Without copying the images, write out all the entries below verbatim.

Extracted records START

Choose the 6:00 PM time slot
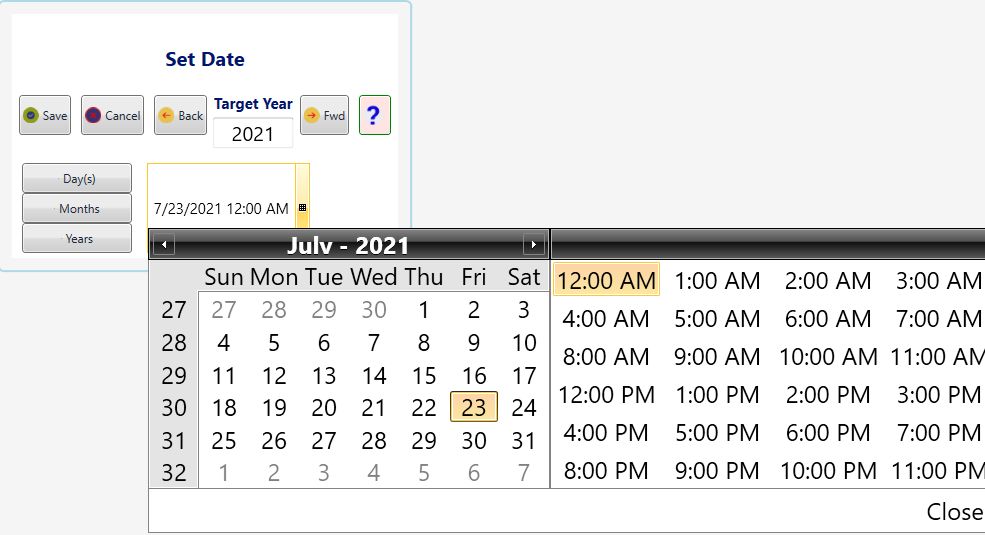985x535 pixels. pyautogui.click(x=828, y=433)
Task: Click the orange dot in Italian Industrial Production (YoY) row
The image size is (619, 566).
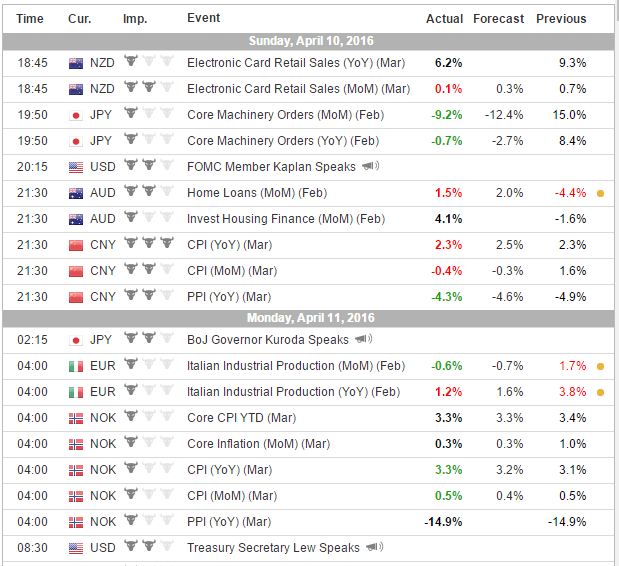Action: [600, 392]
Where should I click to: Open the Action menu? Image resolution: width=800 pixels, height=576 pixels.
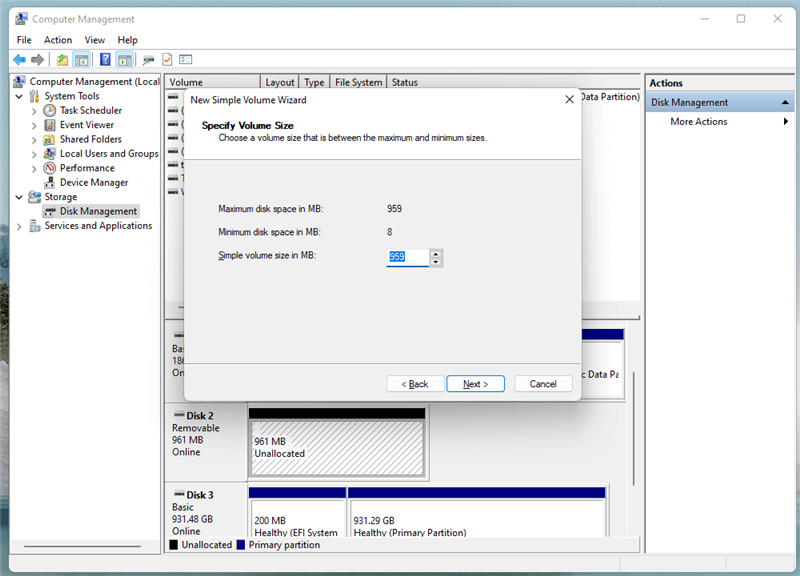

Extracted records END

__Expected answer__:
Choose the 6:00 PM time slot
985x535 pixels. pyautogui.click(x=828, y=433)
Task: Click the orange dot in Italian Industrial Production (YoY) row
The image size is (619, 566).
Action: [600, 392]
Where should I click to: Open the Action menu? Image resolution: width=800 pixels, height=576 pixels.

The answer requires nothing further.